Suppose the tool you have to deal with violence is a handgun. Bad guy comes, you have time to clear the holster and get the piece into play.

Is all that practice of drawing, aiming, trigger control, sight picture, firing totally useless? You've pointed it out before as being a waste of time in some instances -- good range shooters get panicked and their training goes out the window -- but it doesn't always works that way. I know a couple cops back down home who got into shootouts, and drilled their armed felonious attackers dead center. One guy was a front-sight shooter and that's what he recalls doing. The other was a point shooter and he indexed it that way.

This happens frequently enough so that it would seem to have a cause other than blind luck, So, at least *some* of the time, training has some value.

If you aren't afraid, your fight-or-flight tachypsychia doesn't kick in, and while getting to that point might be a long trip, Doc Holliday died of natural causes because he didn't care if somebody shot him ...

Speaking from limited personal experience, the one time I had to deal with a knife in my face, what I knew worked well enough that I didn't get cut. That could well have been because the guy was so stoned he couldn't see which of the three of me he saw to stick, and one robin does not a spring make, but still. Here I am to tell the story of it.

I think maybe the idea of a formal drill that is designed to teach general tool-use might be messing us up. The drills are not for fighting, but for learning the moves in a martial dance.
When you get used to seeing guys coming at you with force and intent, that tends to mitigate a certain amount of fear. Sparring is not the best example of how to deal with an attack, but I can remember when I was terrified to step into the circle and spar. Not for a long time have I felt that way. I have long since acclimated to that one.

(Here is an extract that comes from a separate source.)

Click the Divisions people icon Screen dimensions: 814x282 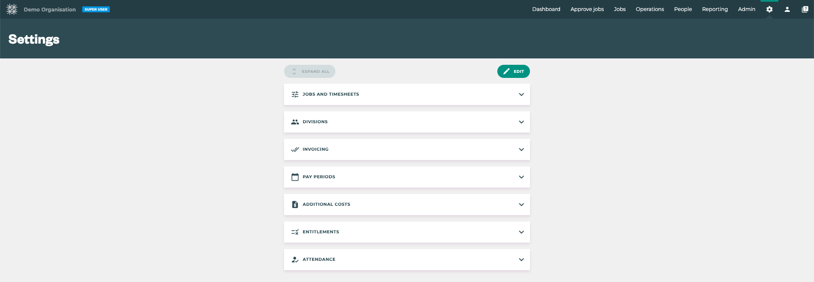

For us, a real defense is doing the most with the least amount of effort, simple, short, to the point.
But since you can't practice that at full power against your friends without some serious damage, the question remains -- what do you do to give yourself any ability to move under stress effectively? If it's all or nothing, then you cannot, and there is no point in training.

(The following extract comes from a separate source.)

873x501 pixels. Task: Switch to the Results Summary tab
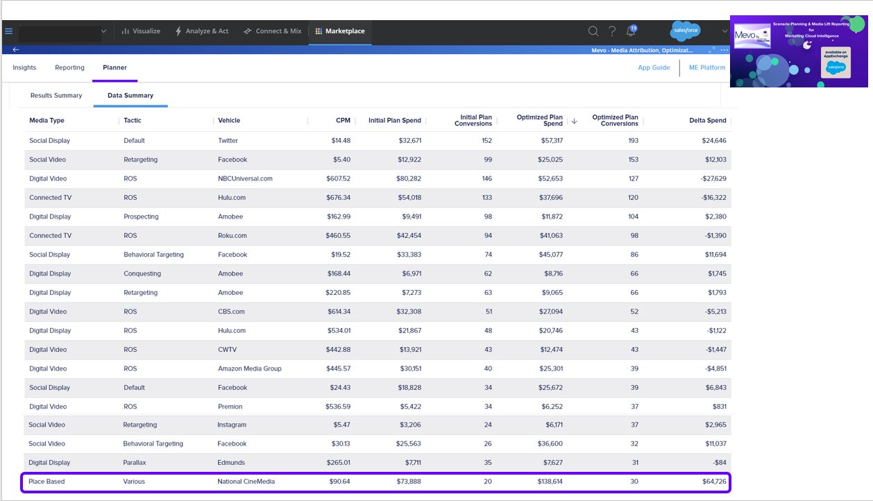pos(56,96)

I don't believe this. Nor, I think, do you.

If some of the general patterns can be altered for more specific uses, then there is value in training. That's what I maintain.

Sonia Lyris said...

As Rory likes to say, if the stakes aren't too high, it doesn't matter that we've missed something. Well, we always miss something. Lots of somethings. I don't know the answer, but my question is, how many of those things are we missing because we already "know" what to do and our mind is full of that, and how many are templates we can use? Try holding a panicking cat in your arms. Cat not trained, but very present in the moment.

Kai Jones said...

Yeah, untrained. I was 13 when I fought off a grown man, high on I-don't-know-what, who was attacking me and my younger sister and baby brother in a rage. I don't think training (martial arts or other physical stuff) would have done me much good, but years of dealing with adrenaline highs and stress with no adults to rescue me/us really helped.

Steve Perry said...

Well, as Rory pointed out, similes and metaphors are by their nature inexact. One uses them to try and make a point easier to see, but like maps, they aren't the territory. The panicking cat is hard to hang onto because most of the time, you aren't interested in causing it harm. If you are willing to break its neck, it changes the situation.

I got to play dummy in one of Todd and Tiel's self-defense for women classes a while back when Todd was under the weather. Bunch of college women, and for the finals, Toby and I dressed up in soft armor and went in and tackled the students.

Some of them were passing fierce. One of them managed to rip my head gear off, and screaming like a banshee, pounded madly upon my bare head in a full Berserker rage. I just covered up.

A potential rapist might decide that such a victim was more trouble than she was worth. But, as Rory points out, that was the nature of the drill. I was playing a role, that of an untrained attacker. There was not one of them that I couldn't have decked with a punch going in, and if I had loosed my own reptile brain? All of them together wouldn't have had a prayer -- no matter how fierce a group of six unarmed five-year-olds, the skilled and fierce grown-up wins.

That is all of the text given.